Planning In Advance for Long Term Care Expenses
Last month we discussed what happens if a loved one goes into a long-term care facility (ie. a nursing home). As you may recall, their stay in the facility will cost about $10,000 per month and may result in them spending their life savings before eventually being able to qualify for long-term care Medicaid.
This month we will discuss advanced planning options to avoid that outcome. Planning in advance is our best opportunity to maintain control of our care options as well as how we pay for our care. Most people prefer to spend the rest of their days in their own homes or at least a place where they can remain independent, and they do not want to go broke in a nursing home. But for various reasons, the majority of people do not plan appropriately for this stage of life. Remember, doing nothing is actually making a conscious decision to leave these issues to chance.
For your best chance to protect your assets, you should consider various options such as long-term care insurance products and gifting options. Insurance options may be evaluated with your trusted insurance professional while gifting options should be evaluated with legal advice from your elder law attorney and possibly your tax professional.

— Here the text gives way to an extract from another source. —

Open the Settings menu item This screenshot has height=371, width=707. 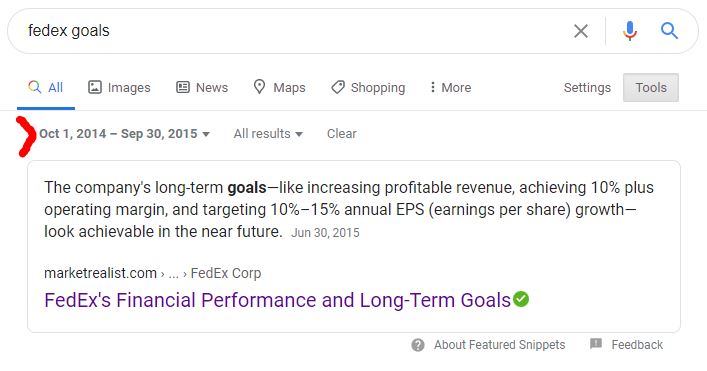pyautogui.click(x=587, y=87)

Gifting directly to a loved one is usually the cheapest solution, but it also has the most potential for adverse consequences. Once an asset is gifted, you have no legal right to it. The gift now belongs to the recipient meaning it is exposed to that person’s potential divorce, financial issues, and irresponsibility. In addition, it usually results in unfavorable tax outcomes where the asset has increased in value due to capital gains tax issues.
Rather than a direct gift, a trust designed for this type of asset protection usually provides the best outcome for all involved because it provides the most flexibility and protection. A gift to a trust can be a completed gift for Medicaid purposes while the trust protects the assets regardless of anything bad that can happen to the eventual recipient of the gift, meaning trust assets are protected from their potential divorce, creditors, etc. It also provides the person making the gift the opportunity to redirect who the eventual recipient will be. Since that person retains the right to change who the eventual recipient will be, it also provides a good outcome regarding capital gains taxes. It can also consolidate decision-making so that one or two trusted persons, such as children, may make decisions regarding the trust assets rather than several owners which often happens with direct gifts.
Let us consider how this could help a senior maintain flexibility while protecting assets. A person creates an irrevocable trust and transfers her home and $100,000 to her trust. She also appoints somebody she trusts to manage that trust, maybe her trusted daughter. A few years later, the parent decides to sell her home and move to Florida. Her daughter signs the paperwork and uses the proceeds to purchase Mom’s new home in Florida which is still in the trust. Eventually, the parent has a fall that requires skilled care, her new home and $100,000 are completely protected by the trust as long as they were in the trust for at least five years.
How you choose to prepare for your future is your decision, but knowing your options is how you best maintain control of that future.